# Recorded data

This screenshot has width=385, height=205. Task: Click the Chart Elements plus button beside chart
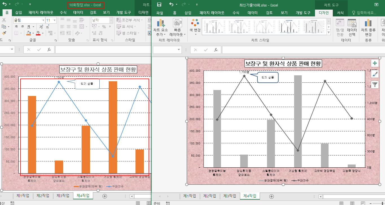tap(375, 63)
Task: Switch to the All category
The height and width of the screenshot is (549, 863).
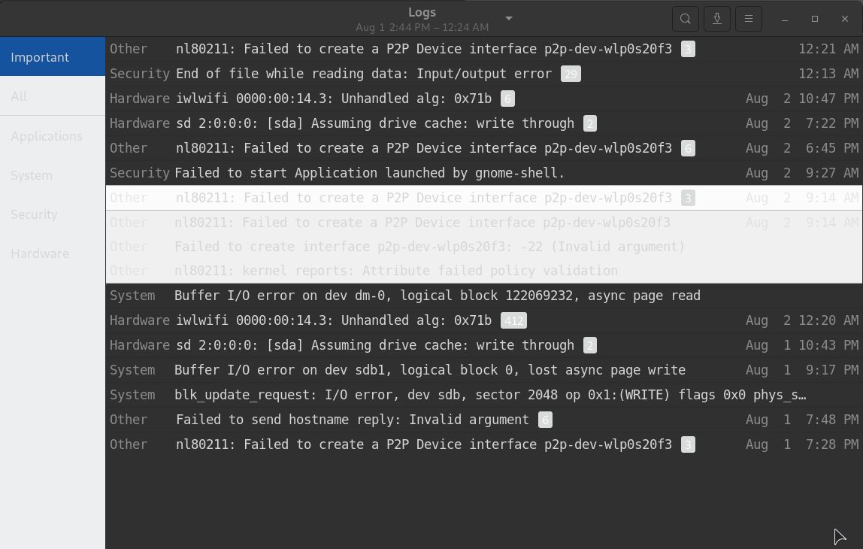Action: [x=53, y=96]
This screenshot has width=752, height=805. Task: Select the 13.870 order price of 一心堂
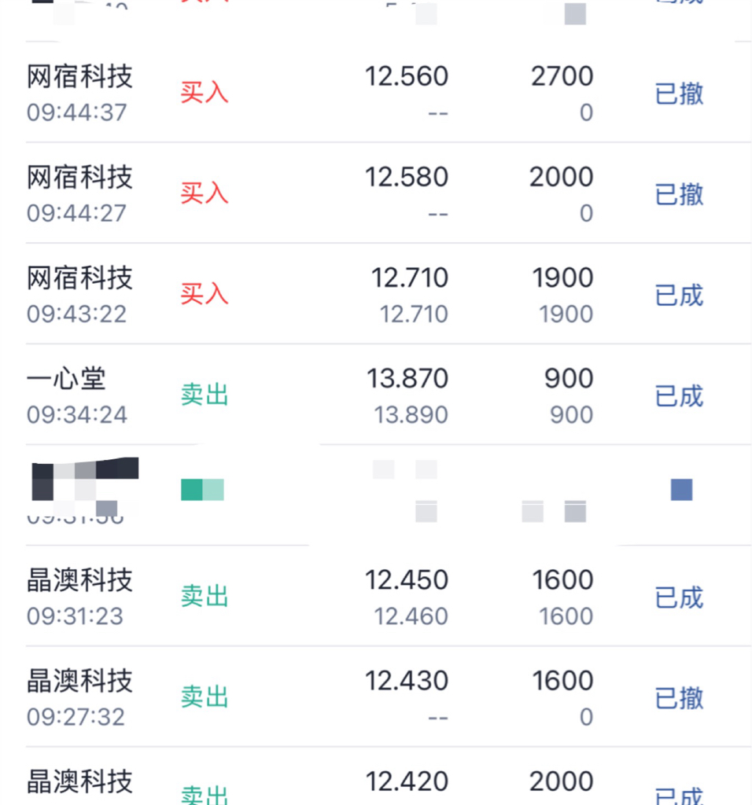pos(407,379)
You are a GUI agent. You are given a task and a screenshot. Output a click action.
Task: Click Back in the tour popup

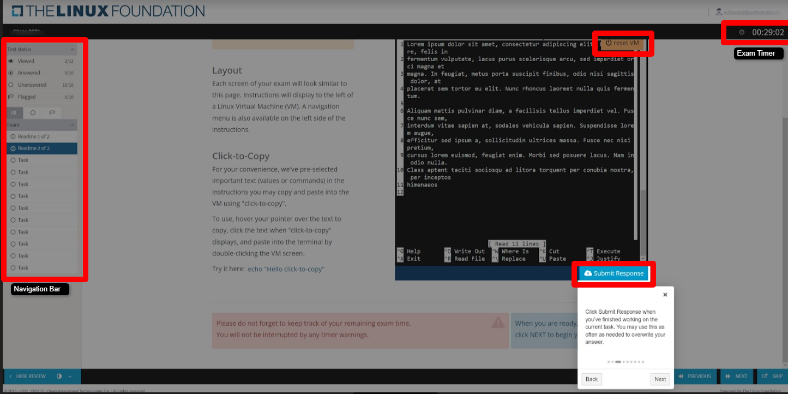point(592,379)
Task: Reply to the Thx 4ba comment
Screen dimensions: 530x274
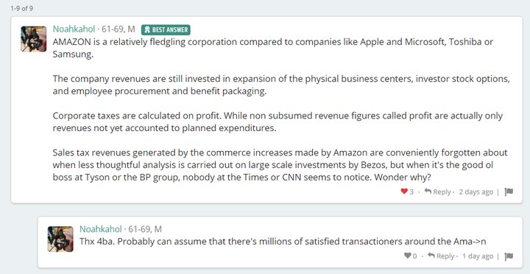Action: [x=441, y=256]
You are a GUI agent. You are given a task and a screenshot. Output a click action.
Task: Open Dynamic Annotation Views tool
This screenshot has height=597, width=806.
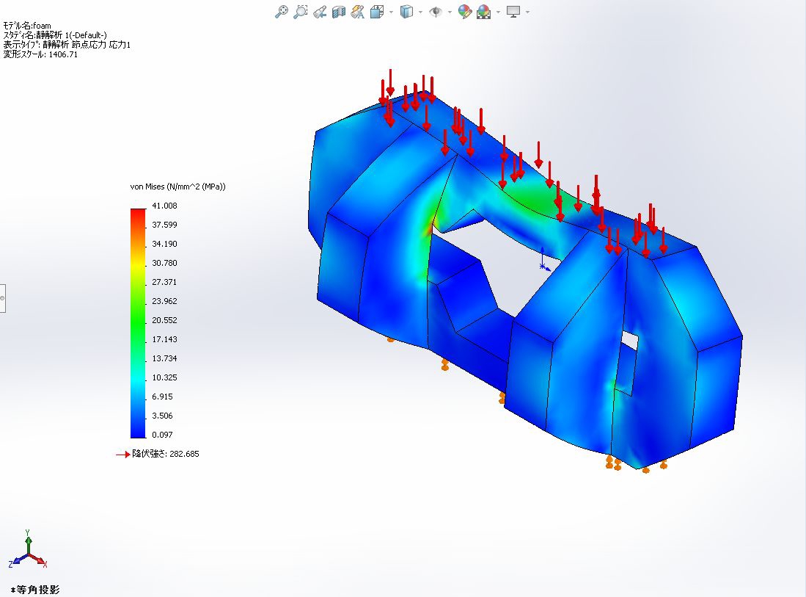click(358, 12)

# Goal of the exercise
Repeat the material above exactly. Leave every picture out of it.

# Exercise response
This screenshot has width=385, height=205. Task: Click the Chart Elements plus button beside chart
tap(375, 63)
Task: Switch to the All category
The height and width of the screenshot is (549, 863).
Action: [x=53, y=96]
This screenshot has width=752, height=805. Task: Select the 13.870 order price of 一心堂
pos(407,379)
You are a GUI agent. You are given a task and a screenshot. Output a click action.
Task: Click Back in the tour popup

point(592,379)
Task: Reply to the Thx 4ba comment
Screen dimensions: 530x274
Action: [x=441, y=256]
You are a GUI agent. You are given a task and a screenshot. Output a click action.
Task: Open Dynamic Annotation Views tool
This screenshot has height=597, width=806.
click(358, 12)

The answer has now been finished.